Saturday, March 15, 2008

1, 2, 3 –Leave My Outcome to God?

When the mail came that day there was another card from Polly A. She and Harvey both had been so thoughtful about remembering me. I was still having to struggle with comprehending messages, but I would try. So I read very slowly:

1. I put my life in God's hands.

2. I will trust God.

3. I leave the outcome to God.

I couldn't take it all in with just one reading, so I read again.

1. I put my life God's hands ...............

I remembered having put my life in God's hands many times before and had felt the “Blessed Assurance Jesus is Mine”.

2. I will trust God .........................

I felt I trusted God, the best I knew how. But did I really trust Him enough to have put my life in His hands...to let Him do with my life whatever He chose to do? Something inside me wanted to trust God that much but I was afraid to. If I were well? it would be so much easier to trust Him that much. But I was not well! And suppose He didn't come through! I wanted more than anything, to be able to lead a normal life again....

and not have to be dependent on others the rest of my life!

I didn’t doubt for minute that God could make me well.....after all, He had made me in the first place. And I realized how ugly my body would be if He hadn't healed my many cuts and bruises time and time again through the years. I knew God could fix the things I had wrong. But, would He?

3. I leave the outcome to God...................

What? I didn't know about that now, leaving my outcome to God! I didn't know whether I could count on God that much or not. And I was making pretty fair progress on my own with all the good therapy I was getting. It, even, might not be “according to His will'' to heal me and I didn't think I could bear that. I wanted to be normal again, able to play tennis, to sing in the choir again, to do my treasurer job at the church.

- - - - - - -

● **Work order**:
Answer these questions about the post.
(a) Who sent the card that arrived in the mail that day?
(b) What feeling does the writer recall having had after putting their life in God's hands many times before?
(c) What three things does the writer want to be able to do again?

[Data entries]
- - - - - - -

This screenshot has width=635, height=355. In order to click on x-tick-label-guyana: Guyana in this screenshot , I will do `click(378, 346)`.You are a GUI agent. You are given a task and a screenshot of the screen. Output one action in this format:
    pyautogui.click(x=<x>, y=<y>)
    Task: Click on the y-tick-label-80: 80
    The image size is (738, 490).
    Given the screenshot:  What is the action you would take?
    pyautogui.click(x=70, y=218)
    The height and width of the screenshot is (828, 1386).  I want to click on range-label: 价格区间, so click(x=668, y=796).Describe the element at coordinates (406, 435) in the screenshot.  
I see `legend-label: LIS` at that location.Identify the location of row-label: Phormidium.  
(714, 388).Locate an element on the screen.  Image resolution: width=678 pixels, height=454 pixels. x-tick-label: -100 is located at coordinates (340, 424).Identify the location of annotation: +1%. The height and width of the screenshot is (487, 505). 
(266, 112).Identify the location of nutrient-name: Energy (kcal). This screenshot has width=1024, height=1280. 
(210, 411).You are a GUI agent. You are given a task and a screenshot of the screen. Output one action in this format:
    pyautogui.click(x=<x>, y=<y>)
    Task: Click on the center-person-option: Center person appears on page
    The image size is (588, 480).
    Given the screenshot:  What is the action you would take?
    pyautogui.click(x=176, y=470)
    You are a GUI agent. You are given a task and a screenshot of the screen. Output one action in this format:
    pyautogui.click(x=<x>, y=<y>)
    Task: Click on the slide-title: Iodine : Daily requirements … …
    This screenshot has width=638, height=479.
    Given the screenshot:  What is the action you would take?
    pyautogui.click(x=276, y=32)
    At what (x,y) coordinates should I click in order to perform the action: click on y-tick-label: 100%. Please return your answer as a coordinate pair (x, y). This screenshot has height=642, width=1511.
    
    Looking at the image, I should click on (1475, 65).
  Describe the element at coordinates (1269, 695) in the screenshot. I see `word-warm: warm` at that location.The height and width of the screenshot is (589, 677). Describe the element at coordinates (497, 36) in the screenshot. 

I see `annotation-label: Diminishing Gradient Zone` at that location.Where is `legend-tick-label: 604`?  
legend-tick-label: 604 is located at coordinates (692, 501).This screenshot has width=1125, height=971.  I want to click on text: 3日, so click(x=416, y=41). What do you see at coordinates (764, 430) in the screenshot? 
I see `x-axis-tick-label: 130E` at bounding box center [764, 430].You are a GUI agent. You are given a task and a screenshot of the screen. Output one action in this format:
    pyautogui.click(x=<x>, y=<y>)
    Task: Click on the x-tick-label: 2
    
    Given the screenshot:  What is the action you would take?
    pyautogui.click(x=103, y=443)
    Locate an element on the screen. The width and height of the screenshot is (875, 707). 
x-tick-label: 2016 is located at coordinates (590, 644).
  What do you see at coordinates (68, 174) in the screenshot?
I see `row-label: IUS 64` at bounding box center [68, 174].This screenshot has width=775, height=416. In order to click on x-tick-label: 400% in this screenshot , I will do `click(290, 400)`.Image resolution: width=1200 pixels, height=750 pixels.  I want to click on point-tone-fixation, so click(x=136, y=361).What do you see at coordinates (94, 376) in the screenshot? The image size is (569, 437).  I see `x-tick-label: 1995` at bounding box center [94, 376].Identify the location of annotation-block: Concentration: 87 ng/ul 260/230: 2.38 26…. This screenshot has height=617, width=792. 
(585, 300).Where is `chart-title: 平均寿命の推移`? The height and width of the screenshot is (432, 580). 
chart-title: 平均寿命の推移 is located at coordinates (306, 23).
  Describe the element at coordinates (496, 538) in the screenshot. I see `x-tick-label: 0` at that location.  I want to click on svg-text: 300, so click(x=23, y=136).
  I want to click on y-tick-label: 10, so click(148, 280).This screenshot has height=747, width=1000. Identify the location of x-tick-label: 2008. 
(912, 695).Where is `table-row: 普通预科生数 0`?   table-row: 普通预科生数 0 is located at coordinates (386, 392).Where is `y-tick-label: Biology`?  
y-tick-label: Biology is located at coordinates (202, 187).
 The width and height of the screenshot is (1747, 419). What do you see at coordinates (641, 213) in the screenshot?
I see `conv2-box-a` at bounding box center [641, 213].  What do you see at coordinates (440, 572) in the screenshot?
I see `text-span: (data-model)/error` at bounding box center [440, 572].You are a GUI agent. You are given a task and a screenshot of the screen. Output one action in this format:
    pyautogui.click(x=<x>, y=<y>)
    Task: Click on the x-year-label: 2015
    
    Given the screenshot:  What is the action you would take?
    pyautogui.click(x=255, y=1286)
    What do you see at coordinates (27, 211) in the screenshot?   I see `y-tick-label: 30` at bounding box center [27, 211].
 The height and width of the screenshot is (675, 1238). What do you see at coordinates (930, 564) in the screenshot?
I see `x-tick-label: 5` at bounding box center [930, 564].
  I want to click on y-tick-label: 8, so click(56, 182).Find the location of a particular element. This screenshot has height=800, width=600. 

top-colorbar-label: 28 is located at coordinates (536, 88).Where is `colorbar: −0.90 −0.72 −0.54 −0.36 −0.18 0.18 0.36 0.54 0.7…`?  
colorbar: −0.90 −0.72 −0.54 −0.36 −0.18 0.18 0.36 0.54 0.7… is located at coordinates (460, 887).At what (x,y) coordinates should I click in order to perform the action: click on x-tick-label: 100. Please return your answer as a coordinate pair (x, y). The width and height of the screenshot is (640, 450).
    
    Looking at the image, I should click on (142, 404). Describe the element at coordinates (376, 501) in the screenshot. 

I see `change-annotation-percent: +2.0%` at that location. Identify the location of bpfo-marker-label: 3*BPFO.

- - - - - - -

● **Output**:
(a) Polly A.
(b) The "Blessed Assurance Jesus is Mine."
(c) Play tennis, sing in the choir, and do the treasurer job at the church.